Bill, A wire cup brush will take off paint and they are as cheap as 3$

but there is a major hazard with lead paint dust that has led the EPA to mandate new RRP rules. The rules only apply to contractors but lead dust has to be a major concern for your family

That Ridgid R1005 is new this year and because of its ergonomic design has won a 2010 Editor's Choice Awards


----------



## itin1200 (Oct 10, 2009)

Thanks for the reply Bob. I've had a couple chips of paint from the tubs tested and they showed lead free, so we should be good to go.

Anyone have an idea on what paint to finish the outside of the tubs with. I know, I should post this in the paint section, but the project is probably 6 months away...


----------



## Thurman (Feb 9, 2009)

Having used many angle grinders of that size over many years, that new design look good to me with the slimmer middle of the case.
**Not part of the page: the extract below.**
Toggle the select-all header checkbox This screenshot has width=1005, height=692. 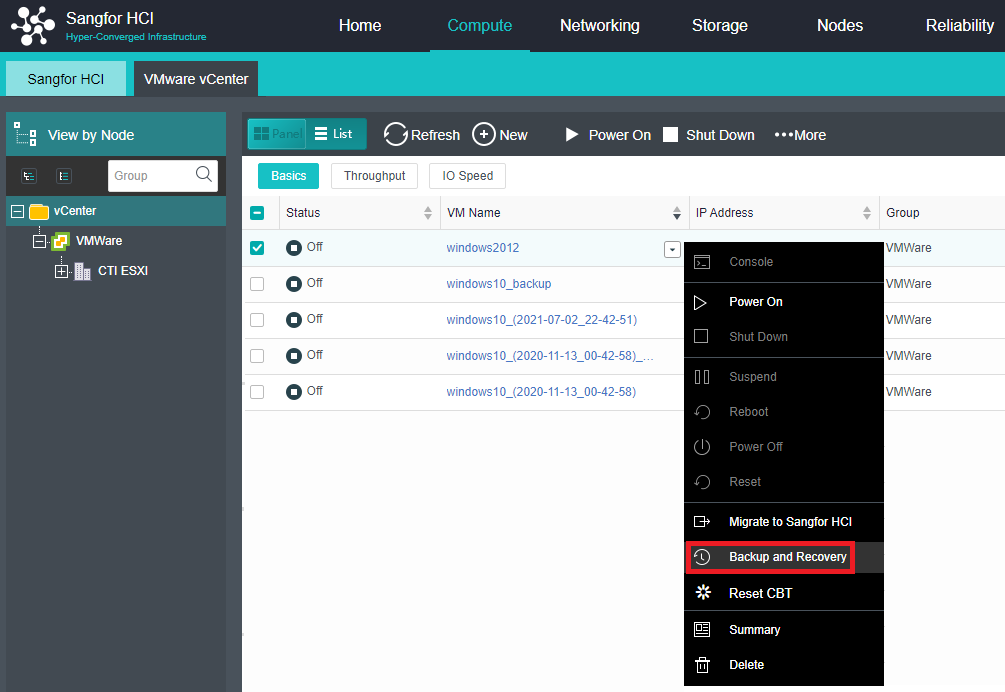(257, 213)
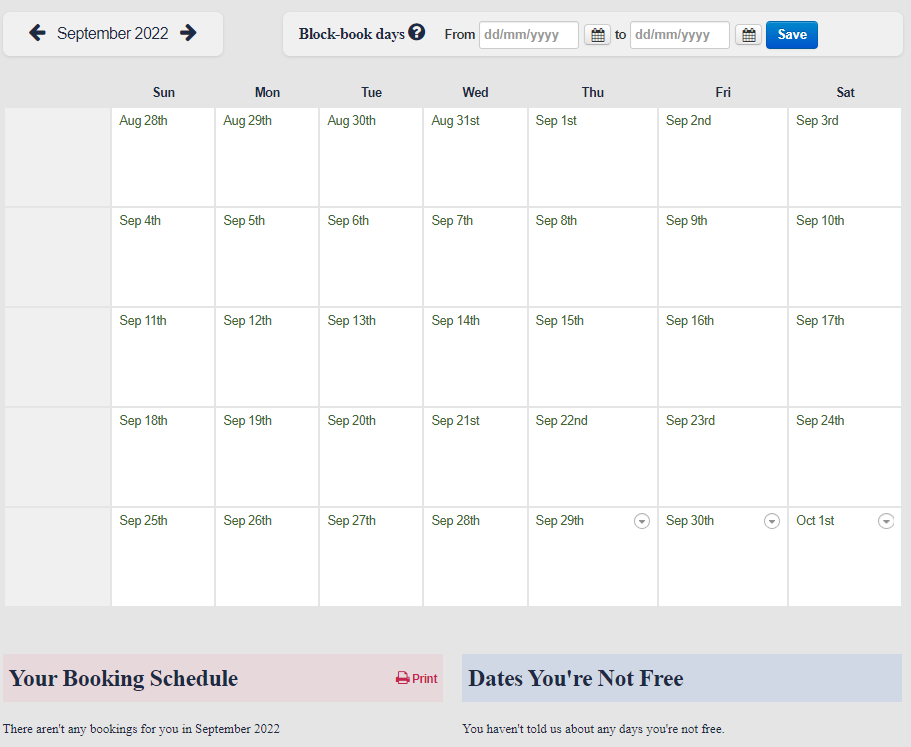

My older hands tend to get tired of holding onto those other grinders which are larger in diameter that the new Ridgid. David


----------



## nap (Dec 4, 2007)

and an extremely important consideration is face/eye protection, especially (but surely not limited to) when using a wire wheel. Those wires do break off and fly about. Getting one stuck in your eye is not a pretty site.
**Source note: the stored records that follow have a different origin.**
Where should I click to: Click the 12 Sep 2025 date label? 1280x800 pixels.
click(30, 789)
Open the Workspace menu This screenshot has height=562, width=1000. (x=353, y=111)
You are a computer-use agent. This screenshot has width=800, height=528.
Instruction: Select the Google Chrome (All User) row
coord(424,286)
and while the larger bodied grinders don't give me a problem...yet, I would think a woman would be much more comfortable with the thinner design of the Rigid model.


----------



## Yoyizit (Jul 11, 2008)

If your working surface will be vertical you can use a weight, rope and pulley to cancel out the grinder weight and then you get the strongest grinder you can afford.


----------



## rustyjames (Jul 20, 2008)

Yoyizit said:


> If your working surface will be vertical you can use a weight, rope and pulley to cancel out the grinder weight and then you get the strongest grinder you can afford.


That's also a really good way to get seriously hurt, even for someone with a lot of grinding experience.


----------



## forresth (Feb 19, 2010)

If you have a decent air compressor, I'd say a cheap sandblaster is the way to go.


----------



## Jim F (Mar 4, 2010)

You could get a more powerful grinder for the same price but since your wife is going to be primarily using it...


----------